Friday 25 May 2018

Five for Friday: Classics



To say me and classics don't tend to get along would be a bit of an understatement. About 8 times out of 10, I won't enjoy a classic (and no, I don't know why that is, it just is). So these five classics are properly good ones. (And yes, I did have to refrain from reccing 5 Jane Austen novels.)

Pride and Prejudice by Jane Austen

Rating: 5 stars

Synopsis: When Elizabeth Bennet first meets eligible bachelor Fitzwilliam Darcy, she thinks him arrogant and conceited, while he struggles to remain indifferent to her good looks and lively mind. When she later discovers that Darcy has involved himself in the troubled relationship between his friend Bingley and her beloved sister Jane, she is determined to dislike him more than ever. In the sparkling comedy of manners that follows, Jane Austen shows the folly of judging by first impressions and superbly evokes the friendships, gossip and snobberies of provincial middle-class life.

Comments: The original hate to love romance, let's be real. Pride and Prejudice is only not my favourite Austen book because Persuasion exists.

Persuasion by Jane Austen

Rating: 5 stars

Synopsis: At twenty-seven, Anne Elliot is no longer young and has few romantic prospects. Eight years earlier, she had been persuaded by her friend Lady Russell to break off her engagement to Frederick Wentworth, a handsome naval captain with neither fortune nor rank. What happens when they encounter each other again is movingly told in Jane Austen’s last completed novel. Set in the fashionable societies of Lyme Regis and Bath, Persuasion is a brilliant satire of vanity and pretension, but, above all, it is a love story tinged with the heartache of missed opportunities

Comments: My favourite Austen novel hands down. If you want a good, slowburning second chance romance, read this one!

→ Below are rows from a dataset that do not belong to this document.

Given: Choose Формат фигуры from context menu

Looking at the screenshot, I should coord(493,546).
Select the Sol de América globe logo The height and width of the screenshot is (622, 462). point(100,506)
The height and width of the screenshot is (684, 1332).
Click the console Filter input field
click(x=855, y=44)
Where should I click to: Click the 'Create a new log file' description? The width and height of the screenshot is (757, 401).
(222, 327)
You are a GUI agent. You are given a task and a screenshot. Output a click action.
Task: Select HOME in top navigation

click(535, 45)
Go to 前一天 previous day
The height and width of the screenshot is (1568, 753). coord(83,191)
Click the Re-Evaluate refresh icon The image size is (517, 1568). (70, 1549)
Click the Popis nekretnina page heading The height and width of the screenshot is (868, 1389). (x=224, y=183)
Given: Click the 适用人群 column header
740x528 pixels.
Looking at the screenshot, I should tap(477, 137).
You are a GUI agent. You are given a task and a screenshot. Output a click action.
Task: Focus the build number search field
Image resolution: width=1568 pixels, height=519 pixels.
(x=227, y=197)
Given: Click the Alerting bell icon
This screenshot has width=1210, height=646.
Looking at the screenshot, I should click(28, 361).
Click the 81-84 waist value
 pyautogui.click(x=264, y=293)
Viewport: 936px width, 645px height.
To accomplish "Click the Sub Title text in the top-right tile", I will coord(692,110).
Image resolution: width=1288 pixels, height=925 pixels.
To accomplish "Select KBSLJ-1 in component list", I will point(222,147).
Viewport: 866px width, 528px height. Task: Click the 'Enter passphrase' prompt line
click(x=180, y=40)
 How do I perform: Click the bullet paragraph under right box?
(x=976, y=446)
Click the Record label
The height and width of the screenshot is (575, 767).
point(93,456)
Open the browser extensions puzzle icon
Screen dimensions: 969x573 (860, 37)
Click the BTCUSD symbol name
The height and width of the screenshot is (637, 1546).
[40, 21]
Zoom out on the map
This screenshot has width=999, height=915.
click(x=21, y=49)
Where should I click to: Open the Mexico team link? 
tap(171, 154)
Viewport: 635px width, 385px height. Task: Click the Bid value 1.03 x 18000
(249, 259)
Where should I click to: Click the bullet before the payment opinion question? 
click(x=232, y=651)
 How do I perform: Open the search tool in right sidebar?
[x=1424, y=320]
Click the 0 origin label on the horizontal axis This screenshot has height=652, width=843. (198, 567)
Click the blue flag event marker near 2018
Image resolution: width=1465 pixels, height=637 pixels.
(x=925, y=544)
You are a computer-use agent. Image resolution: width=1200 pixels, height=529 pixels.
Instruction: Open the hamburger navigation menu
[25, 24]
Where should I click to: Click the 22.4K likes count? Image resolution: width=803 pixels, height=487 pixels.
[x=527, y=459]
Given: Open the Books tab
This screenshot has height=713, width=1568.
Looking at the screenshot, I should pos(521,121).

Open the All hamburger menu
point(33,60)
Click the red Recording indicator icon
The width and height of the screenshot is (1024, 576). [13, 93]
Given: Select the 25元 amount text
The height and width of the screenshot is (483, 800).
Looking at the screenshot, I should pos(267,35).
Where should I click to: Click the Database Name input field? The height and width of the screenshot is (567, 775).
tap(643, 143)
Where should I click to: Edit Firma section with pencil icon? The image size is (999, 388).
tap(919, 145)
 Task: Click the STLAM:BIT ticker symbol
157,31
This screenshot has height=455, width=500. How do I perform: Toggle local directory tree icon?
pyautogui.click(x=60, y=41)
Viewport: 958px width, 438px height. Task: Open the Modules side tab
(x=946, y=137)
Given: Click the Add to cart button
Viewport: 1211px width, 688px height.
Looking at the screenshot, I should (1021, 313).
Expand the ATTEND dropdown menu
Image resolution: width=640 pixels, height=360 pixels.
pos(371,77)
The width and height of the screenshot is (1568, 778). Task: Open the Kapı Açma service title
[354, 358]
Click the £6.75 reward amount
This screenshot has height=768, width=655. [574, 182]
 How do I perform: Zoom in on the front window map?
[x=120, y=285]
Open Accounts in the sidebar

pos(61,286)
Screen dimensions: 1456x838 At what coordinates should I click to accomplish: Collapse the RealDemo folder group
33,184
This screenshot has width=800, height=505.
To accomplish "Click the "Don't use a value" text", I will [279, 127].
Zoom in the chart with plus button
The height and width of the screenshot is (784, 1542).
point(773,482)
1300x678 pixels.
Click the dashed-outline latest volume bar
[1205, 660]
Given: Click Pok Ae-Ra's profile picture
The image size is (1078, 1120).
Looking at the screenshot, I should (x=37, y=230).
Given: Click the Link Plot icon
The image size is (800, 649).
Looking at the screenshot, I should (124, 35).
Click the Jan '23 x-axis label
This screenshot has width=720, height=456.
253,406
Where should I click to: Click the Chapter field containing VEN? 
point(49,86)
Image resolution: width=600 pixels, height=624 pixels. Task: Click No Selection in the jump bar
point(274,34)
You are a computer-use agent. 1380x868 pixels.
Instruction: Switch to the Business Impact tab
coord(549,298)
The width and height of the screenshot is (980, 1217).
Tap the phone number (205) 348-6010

Les Misérables by Victor Hugo

Rating: 5 stars

Synopsis: Victor Hugo’s tale of injustice, heroism and love follows the fortunes of Jean Valjean, an escaped convict determined to put his criminal past behind him. But his attempts to become a respected member of the community are constantly put under threat: by his own conscience, when, owing to a case of mistaken identity, another man is arrested in his place; and by the relentless investigations of the dogged policeman Javert. It is not simply for himself that Valjean must stay free, however, for he has sworn to protect the baby daughter of Fantine, driven to prostitution by poverty. A compelling and compassionate view of the victims of early nineteenth-century French society, Les Misérables is a novel on an epic scale, moving inexorably from the eve of the battle of Waterloo to the July Revolution of 1830.

Comments: Me and long books don't tend to get along, so the fact that I loved this book is a sign of good things in itself. Despite Victor Hugo's tendency to prevaricate (those chapters on the nunnery and the Paris sewers are really something else), this is a fairly quick read.

The Brothers Karamazov by Fyodor Dostoyevsky

Rating: 4 stars

Synopsis: The murder of brutal landowner Fyodor Karamazov changes the lives of his sons irrevocably; Mitya, the sensualist, whose bitter rivalry with his father immediately places him under suspicion for parricide; Ivan, the intellectual, whose mental tortures drive him to breakdown; the spiritual Alyosha, who tries to heal the family’s rifts; and the shadowy figure of their bastard half-brother Smerdyakov. As the ensuing investigation and trial reveal the true identity of the murderer, Dostoyevsky’s dark masterwork evokes a world where the lines between innocence and corruption, good and evil blur, and everyone’s faith in humanity is tested.

Comments: The same comments about long books as above apply also to this book, and yeah, so this one took me about 9 months to finish, but it was still really good (despite the long, long monologues. And I'm talking long. There was one point where Dostoyevsky went 9 pages without a break in the paragraph).

Tinker, Tailor, Soldier, Spy by John LeCarré

Rating: 5 stars
Content Warnings: implied torture

Synopsis: It is now beyond a doubt that a mole, implanted decades ago by Moscow Centre, has burrowed his way into the highest echelons of British Intelligence. His treachery has already blown some of its most vital operations and its best networks. It is clear that the double agent is one of its own kind. But which one? George Smiley is assigned to identify him. And once identified, the traitor must be destroyed.

Comments: Okay, so a slightly more modern one to end this - a really good slowburn mystery story. If you like historical spy mysteries, especially those set after WW2, this one is for you.